WHAT TO WORK ON —
a) Copy the passage of the endoscopy reimbursement article from "Anesthesia practices expanding" to "than originally budgeted." word for word.
b) Turn the paragraph of the endoscopy reimbursement article that begins "The volume also prompted scrutiny" into a short bulleted list that keeps its main facts.

TEXT —
Anesthesia practices expanding their endoscopy services should proceed cautiously, as payers have begun changing their reimbursement policies to limit claims, according to Anesthesia Business Consultants President and CEO Tony Mira.
Here’s what you should know:
1. After CMS implemented its policy for anesthesia payment for endoscopy four years ago and other payers followed suit, there was dramatic growth in endoscopy cases among anesthesia practices from 2013 to 2017.
2. As a result of the surge, payers had to pay more for those endoscopy claims than originally budgeted.
“Many insurance plans had not predicted the growth — and the expense — of these claims, and have begun rethinking their commitment to these services, underscoring the fundamental economic reality that healthcare is a business,” Mr. Mira said.
3. The volume also prompted scrutiny over the valuation of services. The American Medical Association and CMS agreed to devalue a colonoscopy from a base of 5 to a base of 3 for Medicare claims. Colonoscopy was downgraded to a base of 4 for commercial claims.

(Recorded data)

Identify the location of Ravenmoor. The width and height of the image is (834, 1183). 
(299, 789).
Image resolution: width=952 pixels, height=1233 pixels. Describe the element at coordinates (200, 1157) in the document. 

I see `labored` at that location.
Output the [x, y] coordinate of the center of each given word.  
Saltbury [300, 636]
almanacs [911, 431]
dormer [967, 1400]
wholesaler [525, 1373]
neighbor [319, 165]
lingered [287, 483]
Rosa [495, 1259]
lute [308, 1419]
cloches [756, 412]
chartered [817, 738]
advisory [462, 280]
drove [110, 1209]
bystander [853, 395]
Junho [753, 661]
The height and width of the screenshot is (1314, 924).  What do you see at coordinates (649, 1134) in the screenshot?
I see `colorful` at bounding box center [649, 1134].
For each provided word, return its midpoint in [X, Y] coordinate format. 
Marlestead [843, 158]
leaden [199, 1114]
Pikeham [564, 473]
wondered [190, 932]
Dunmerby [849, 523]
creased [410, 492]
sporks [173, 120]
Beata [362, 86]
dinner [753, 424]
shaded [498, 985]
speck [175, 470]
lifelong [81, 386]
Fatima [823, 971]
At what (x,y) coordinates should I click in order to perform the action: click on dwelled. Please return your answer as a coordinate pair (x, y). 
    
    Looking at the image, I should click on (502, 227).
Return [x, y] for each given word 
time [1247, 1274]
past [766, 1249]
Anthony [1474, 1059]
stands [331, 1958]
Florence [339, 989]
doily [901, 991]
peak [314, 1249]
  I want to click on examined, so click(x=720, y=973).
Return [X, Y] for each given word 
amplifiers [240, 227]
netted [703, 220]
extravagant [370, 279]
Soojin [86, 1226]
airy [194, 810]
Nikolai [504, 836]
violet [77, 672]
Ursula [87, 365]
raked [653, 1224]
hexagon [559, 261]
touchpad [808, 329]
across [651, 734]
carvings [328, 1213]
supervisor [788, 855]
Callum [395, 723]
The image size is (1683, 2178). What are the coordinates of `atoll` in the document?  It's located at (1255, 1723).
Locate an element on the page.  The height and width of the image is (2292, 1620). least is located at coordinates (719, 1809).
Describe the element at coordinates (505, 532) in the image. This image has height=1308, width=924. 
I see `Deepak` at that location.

SOLUTIONS TO THE EXERCISE —
a)
Anesthesia practices expanding their endoscopy services should proceed cautiously, as payers have begun changing their reimbursement policies to limit claims, according to Anesthesia Business Consultants President and CEO Tony Mira.
Here’s what you should know:
1. After CMS implemented its policy for anesthesia payment for endoscopy four years ago and other payers followed suit, there was dramatic growth in endoscopy cases among anesthesia practices from 2013 to 2017.
2. As a result of the surge, payers had to pay more for those endoscopy claims than originally budgeted.

b)
- The volume led to scrutiny of how services are valued.
- The American Medical Association and CMS agreed to lower the colonoscopy base from 5 to 3 for Medicare claims.
- Colonoscopy was lowered to a base of 4 for commercial claims.